Description of the task -
Transcribe exactly, leaving out pictures, the lines from the one that holds "Image resolution: width=1420" through the end of the data below, including both end lines and no others.

Dataset content -
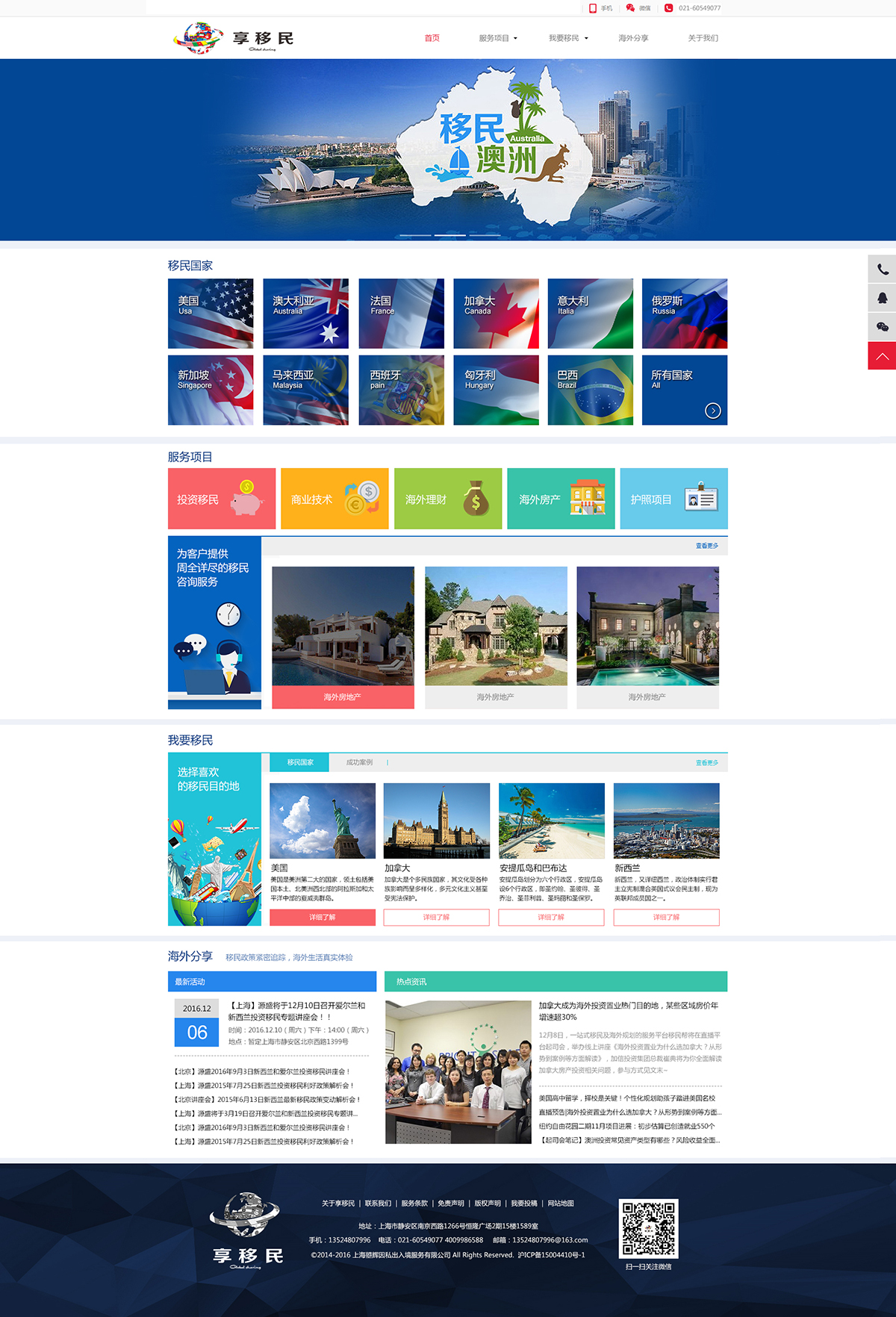Click the QQ penguin icon in sidebar
The height and width of the screenshot is (1317, 896).
[x=882, y=298]

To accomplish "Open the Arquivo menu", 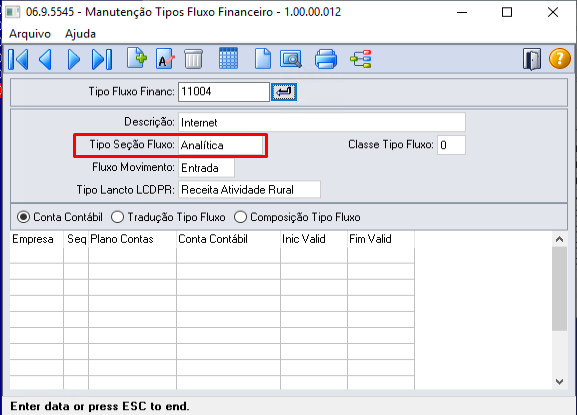I will click(x=30, y=34).
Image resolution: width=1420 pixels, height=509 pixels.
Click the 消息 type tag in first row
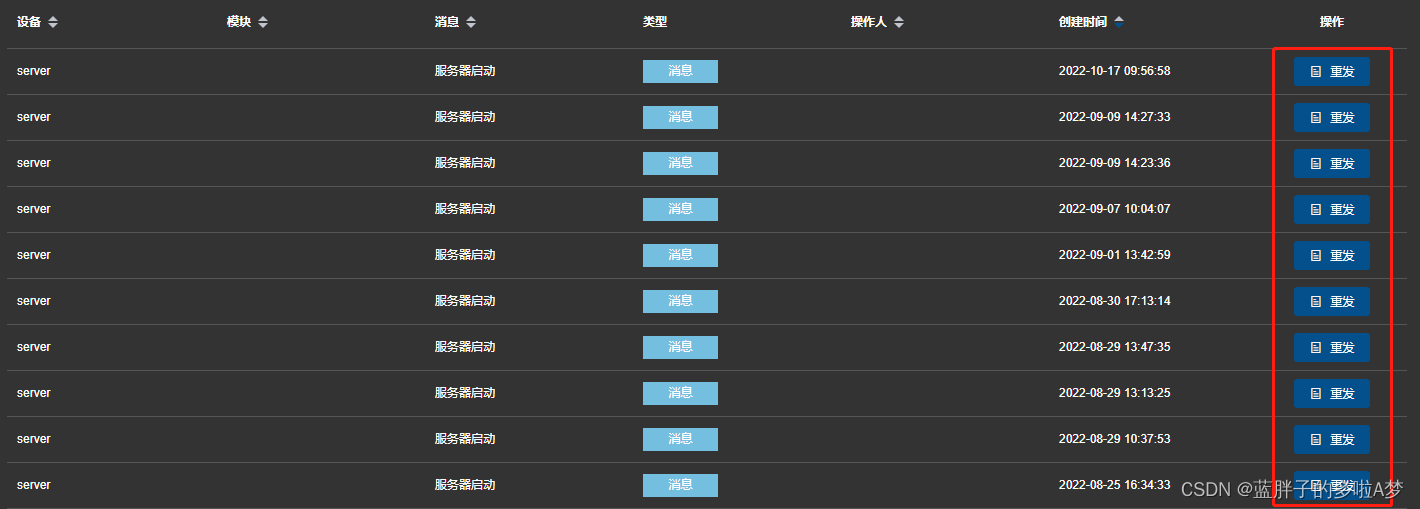coord(680,71)
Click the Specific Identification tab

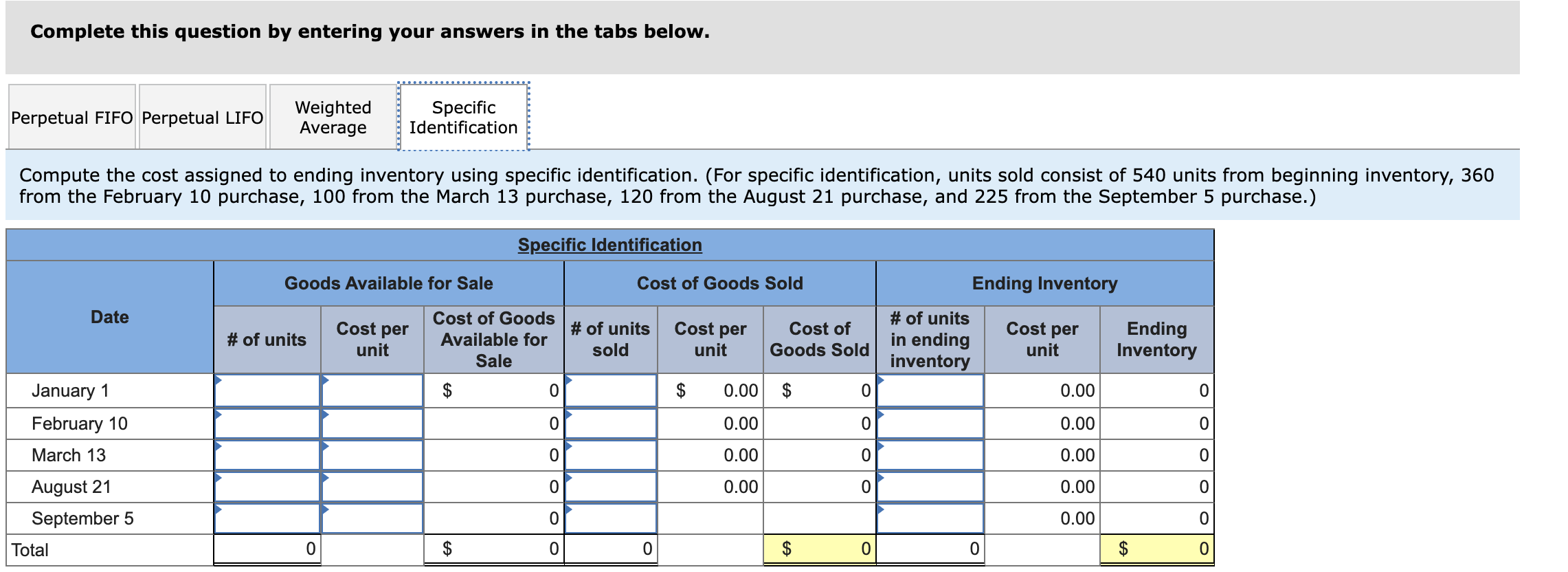[464, 118]
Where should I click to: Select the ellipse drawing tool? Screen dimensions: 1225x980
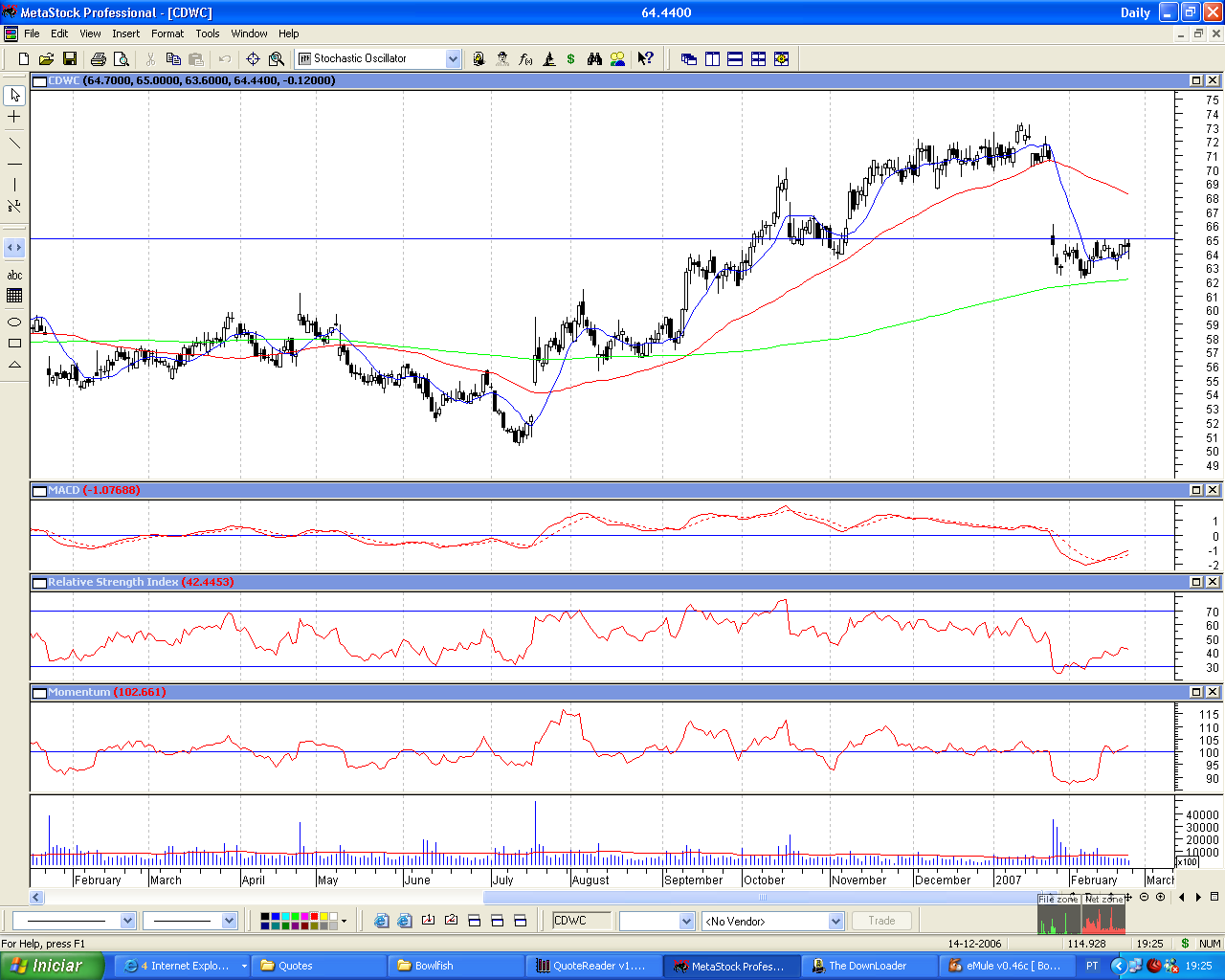(x=14, y=322)
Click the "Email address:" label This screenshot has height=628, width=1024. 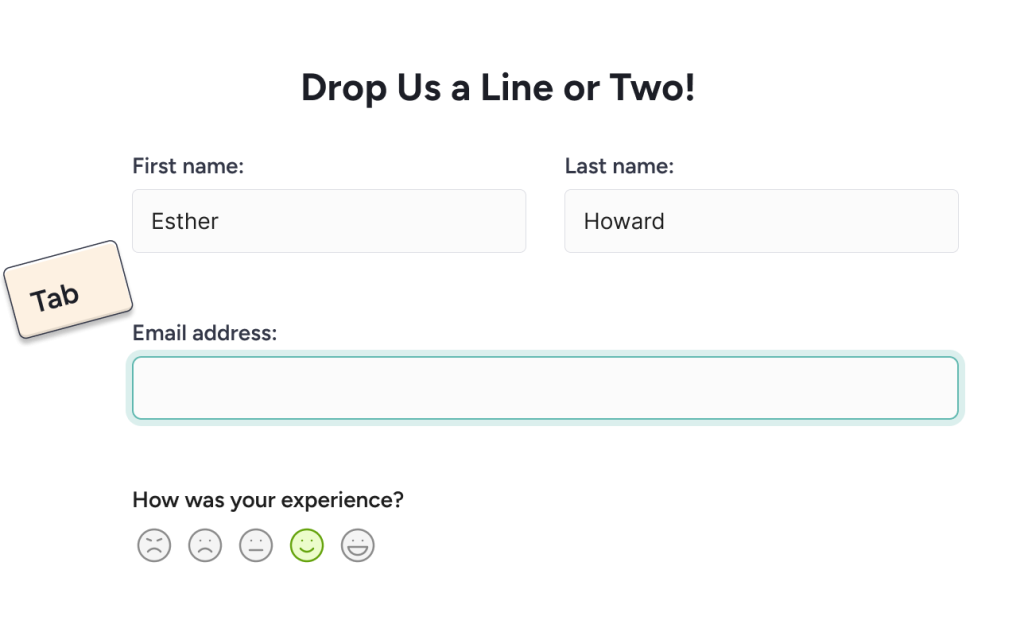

Solution -
Image resolution: width=1420 pixels, height=509 pixels.
Click the 消息 type tag in first row
coord(680,71)
Click the Specific Identification tab

[464, 118]
Where should I click to: Select the ellipse drawing tool? Screen dimensions: 1225x980
(x=14, y=322)
Click the "Email address:" label This screenshot has height=628, width=1024. 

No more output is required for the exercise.